Modernizing the grid -NJ Spotlight News

Achieving a renewable energy balance for the U.S. power grid will require investments in clean generation capacity and an enhanced transmission network to support it. Called the Macro Grid, the network will combine high-voltage direct current transmission (HVDC) with conventional AC transmission. Why a combination?

HVDC is more efficient for long-distance transmission. Renewable power generators like wind and solar produce direct current. Using HVDC combined with AC allows for the different regions of the U.S. to complement each other. Some areas like the Western states produce more renewable wind and solar while many Eastern states rely on thermal generated power using coal and natural gas. These power plants are more suited to AC transmission.

BES’s research has focused on four options to connect the country’s renewable resources to customers.

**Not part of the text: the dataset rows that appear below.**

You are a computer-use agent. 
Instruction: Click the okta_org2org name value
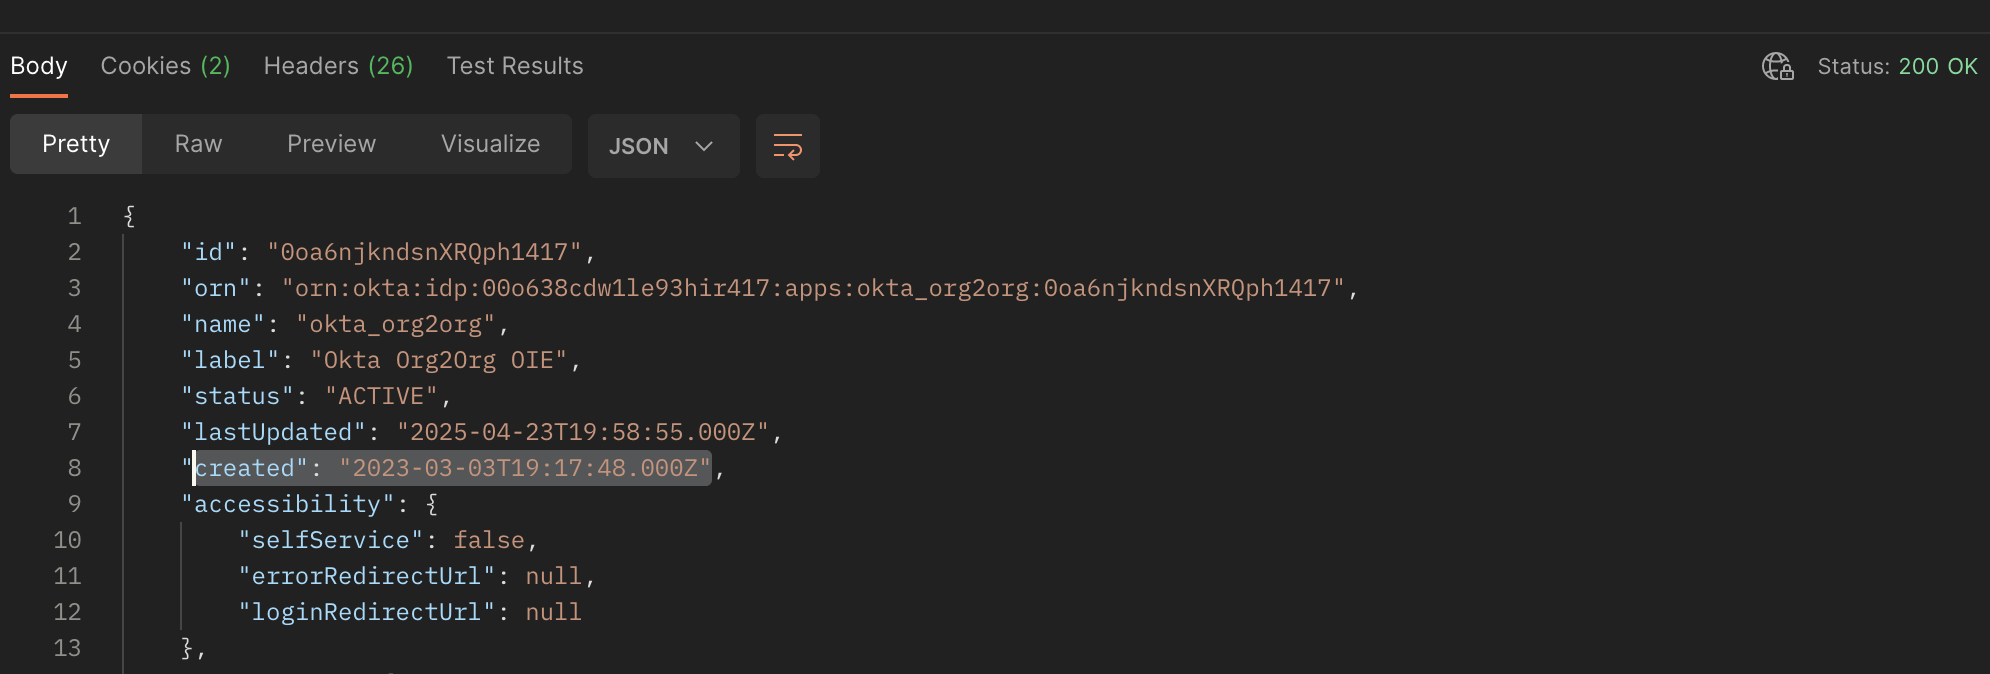(x=400, y=323)
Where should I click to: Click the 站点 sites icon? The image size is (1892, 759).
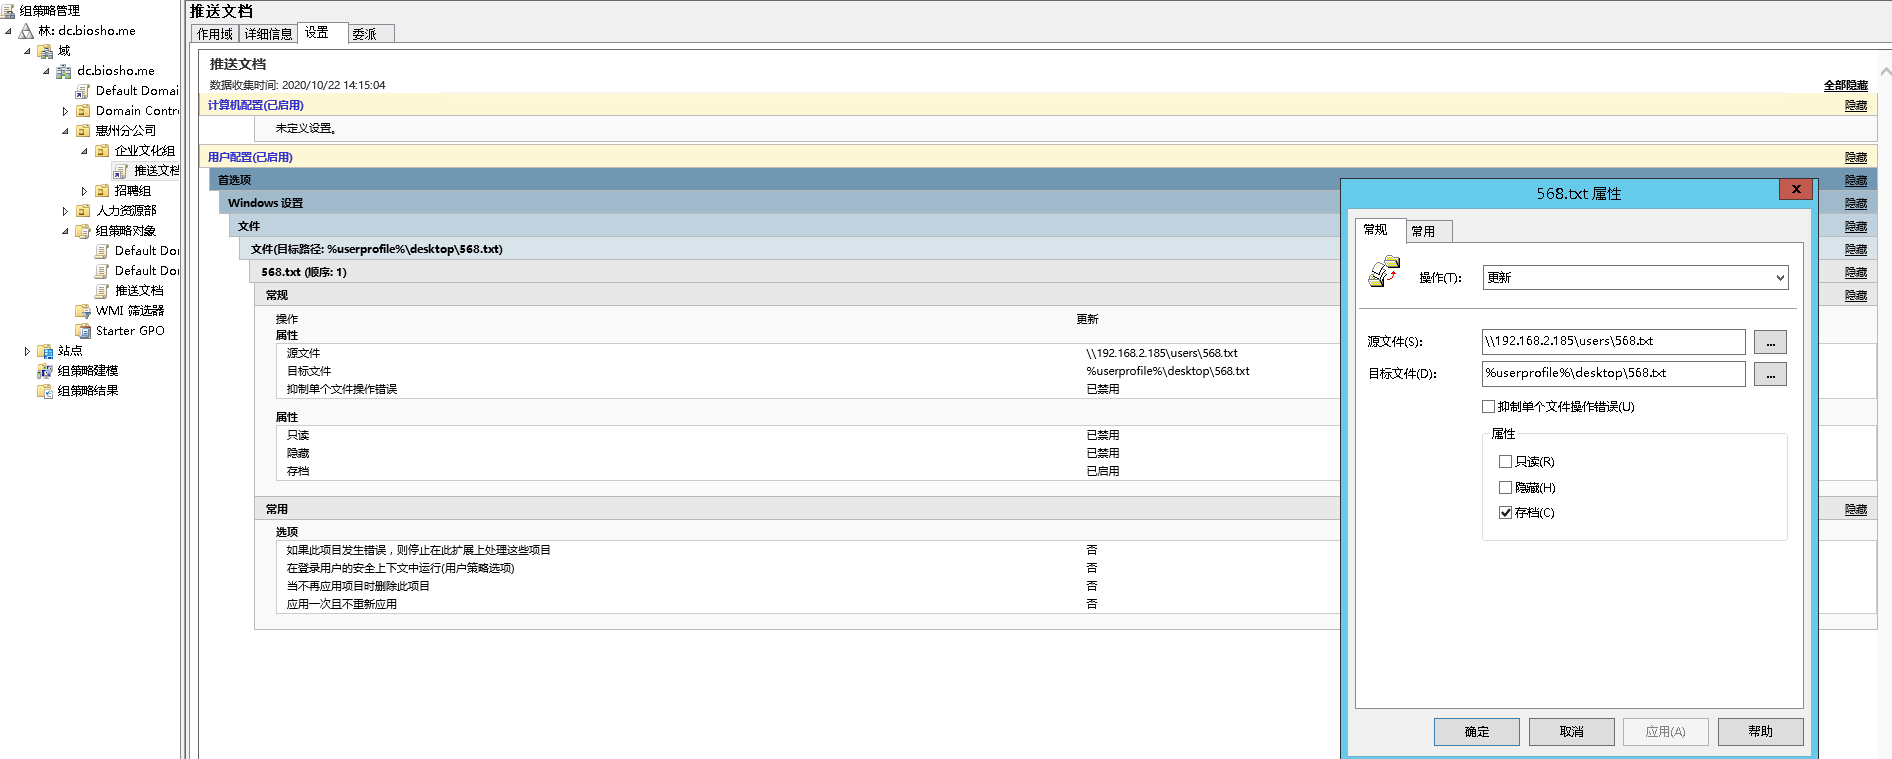point(45,351)
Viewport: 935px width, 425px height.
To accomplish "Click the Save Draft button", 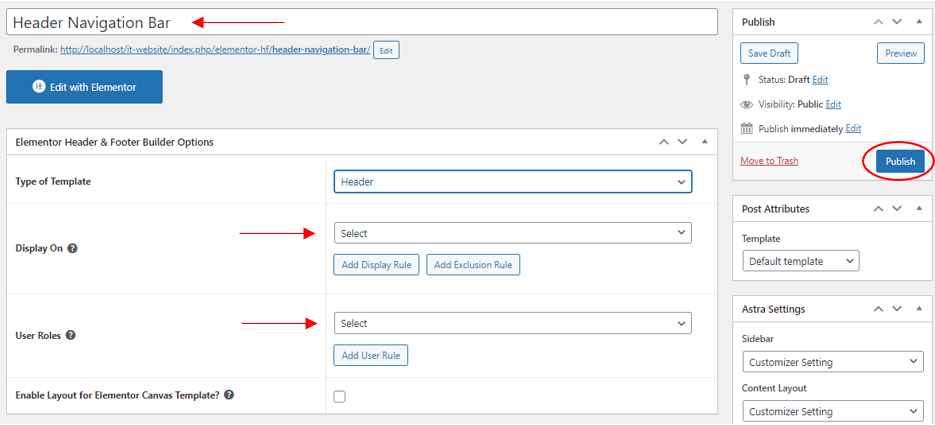I will pos(769,53).
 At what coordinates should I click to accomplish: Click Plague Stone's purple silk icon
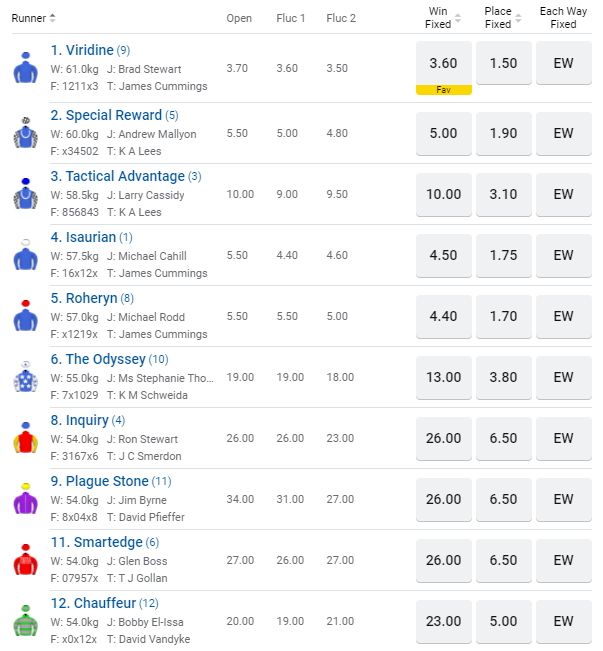coord(25,500)
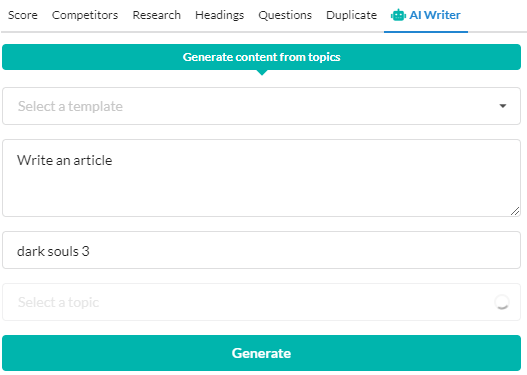This screenshot has height=375, width=527.
Task: Click the template dropdown caret arrow
Action: (x=503, y=106)
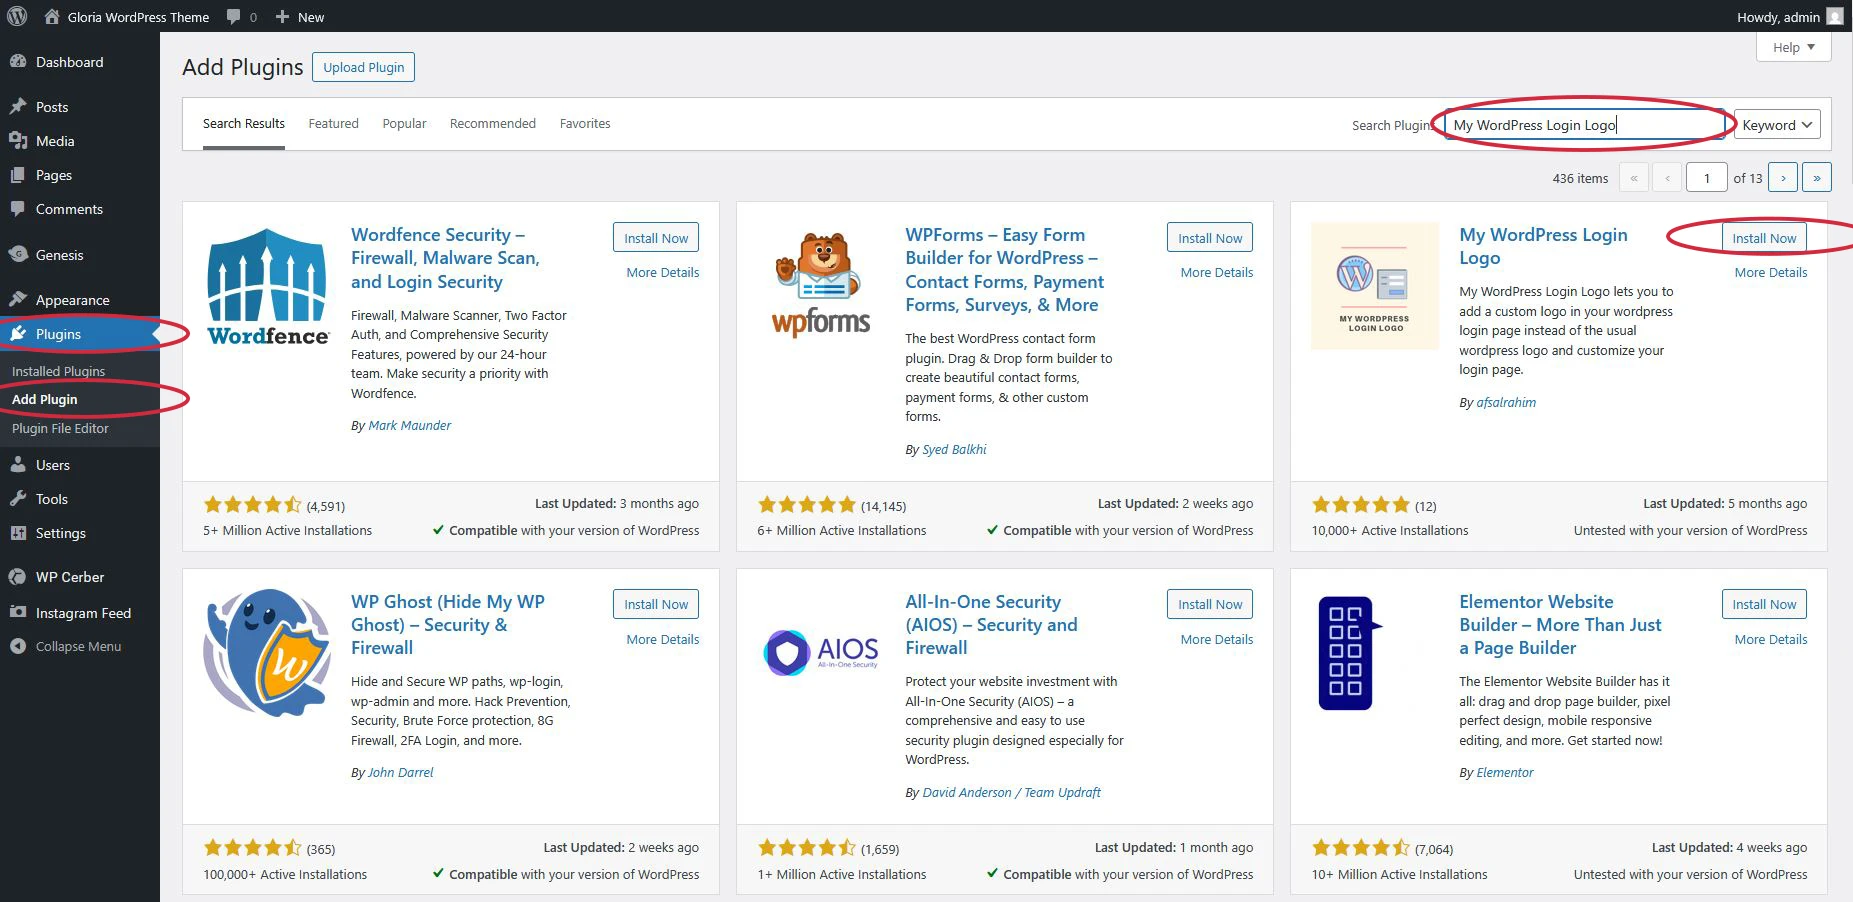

It requires significant investments in new wind and solar capacity. Through these investments, the U.S. would be able to reduce annual grid emissions by 850 million tons.

The major challenge that wind and solar present is their variability as energy sources. How do you build an assured energy flow if the wind stops or the sun doesn’t shine? That means “we need to find ways to make the grid more robust to…these kinds of challenges,” states Dhileep Sivam, Vice President of BES.

Improved energy transmission across the U.S. would involve better integration of renewables and an increase in the grid’s resiliency. That’s why finding better ways to transfer electricity across the country is key to making renewable energy increasingly dominant.

In their proposals, BES notes that the energy captured from strong winds and sunny skies in different parts of the country needs to be available to consumers in places where those conditions at the time of generation do not exist. A windy day in Texas should be able to power up homes in California when there is no wind in that state. And a sunny day in California should be able to power a mid-western home in Texas on a day when local winds die down. If such were the case, the problems Texas faced during the recent polar vortex causing coal and natural gas thermal power plants to fail along with breakdowns in local wind turbines, would not have mattered because power would have been delivered to homes and businesses from across the grid originating elsewhere.

The BES proposals, which include upgrades to local AC transmission lines to link up short distances, and HVDC lines to connect resources crossing multiple states would lead to complete decarbonization of the U.S. grid by 2035, meeting the current administration’s targeted goals.

There are jurisdictional challenges to what BES is proposing. In the U.S., every state has sovereignty over energy generation and transmission. Utility companies tend to stay within political boundaries unless they are multi-state energy providers. Therefore local regulatory processes need to be overcome for the BES plan to succeed.

According to BES, if all states that have adopted 2030 clean energy goals were to meet them, the cost of upgrades would be $360 billion. The emissions reduction, however, would amount to a mere 6%, a far cry from the national target or the one proposed by BES above.

What’s missing from the BES plan. There is no discussion about energy storage and how adding battery capacity could impact the grid. Nor is there any mention of green hydrogen.

BES has made their model open source to allow anyone in the field to comment and contribute to the plan. Plans are afoot to look at Europe and other geographies.

 

lenrosen4
lenrosen4https://www.21stcentech.com
Len Rosen lives in Oakville, Ontario, Canada. He is a former management consultant who worked with high-tech and telecommunications companies. In retirement, he has returned to a childhood passion to explore advances in science and technology. More...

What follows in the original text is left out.